В феврале девяносто четвертого, нет, все-таки в марте, потому что из Франции как раз прибыл новый посол, господин Фоше, такой же невежа, как тот, – так вот, в марте приехал из резервации Красный Плащ с известиями обо всех моих добрых друзьях. Я ходил с ним по городу, и мы видели, как ехал верхом генерал Вашингтон сквозь толпу зевак, которые громко требовали войны с англичанами. Нелегко ему приходилось, но он смотрел прямо перед собой, как будто ничего не слышал. Красный Плащ коснулся его стремени и, задрав голову, прошептал: «Брат мой знает, что быть вождем нелегко?» Большая Рука бросил на него быстрый взгляд и чуть заметно кивнул. Тут позади нас началась потасовка: кого-то уличили в том, что он недостаточно громко вопил. Мы поскорей выбрались из толпы. Там, где могут задеть или ударить, индейцу делать нечего.
– А если его все-таки ударят? – спросил Дан. – Он тогда что?
– Убьет, разумеется. Потому-то у них у всех такие прекрасные манеры… Ну так вот, домой мы отправились по Дринкерс-Элли: я хотел по дороге забрать свою новую рубашку, которую отдал в стирку супруге французского виконта. Я не люблю, когда белье перекрахмалено, и всегда отдаю новое в стирку. Тут подходит какой-то хромой француз и сует нам свой товар: пакетик пуговиц. Он, мол, только что приехал и совсем без средств. Вид у него и правда был хуже некуда: пальто изорвано, лицо разбито; но руки не дрожат – видно, не пьяница. Он сказал, что его зовут Перингей и ему намяли бока в толпе возле ратуши – я хотел сказать, Индепенденс-Холла. Слово за слово – и мы привели его с собой к Тоби, точно так же, как год назад Красный Плащ привел туда меня.
Месье Перингей так хвалил угощение и мадеру, что совершенно покорил старину Тоби, и тот открыл вторую бутылку и подробно пересказал ему все великие распри по поводу печки.
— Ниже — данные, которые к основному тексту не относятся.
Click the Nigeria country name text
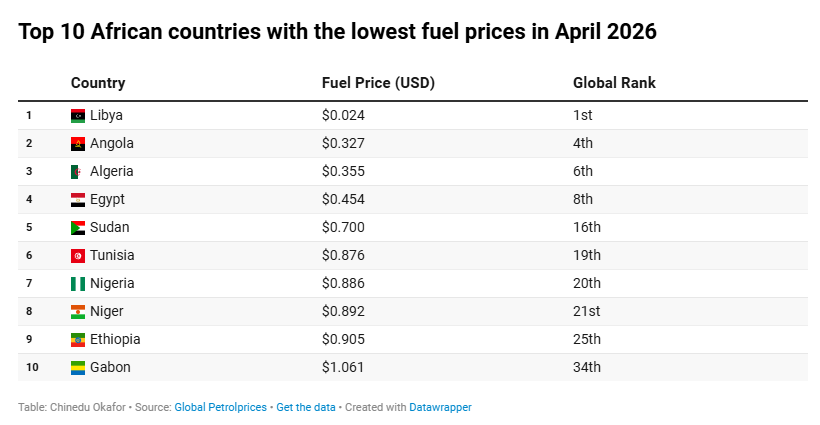This screenshot has width=820, height=425. [x=112, y=283]
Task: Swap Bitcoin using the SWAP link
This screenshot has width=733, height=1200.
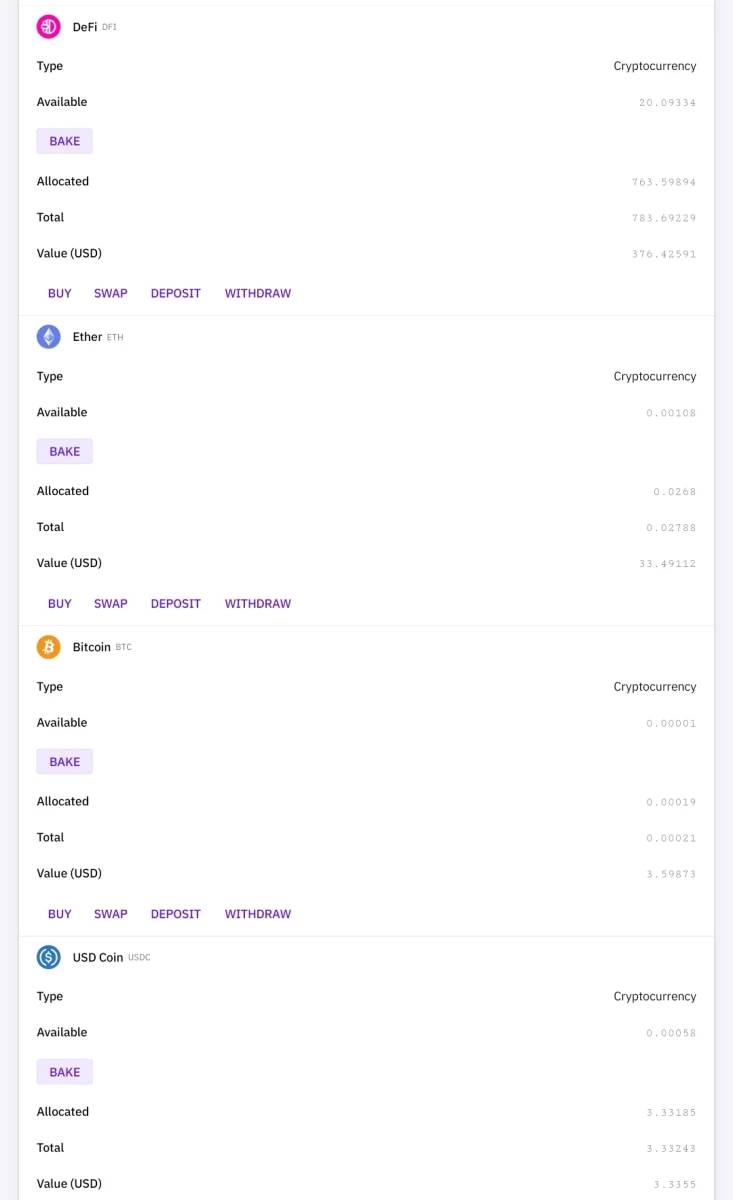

Помню, к нам как раз заглянули пастор Медер и брат Адам Гоос, и, хотя они с Тоби были противниками в «печном вопросе», этот Перингей очень ловко повел разговор, и каждая сторона осталась уверена, что он сочувствует именно ей. Он сказал, что раньше был священником – до того, как покинул Францию. Он восхитился тем, как Тоби играет на скрипке, и предположил, что Красный Плащ, сидевший у клавесина, – «простодушный гурон». Племя Сенека – не гуроны, а ирокезы, Тоби ему так и сказал.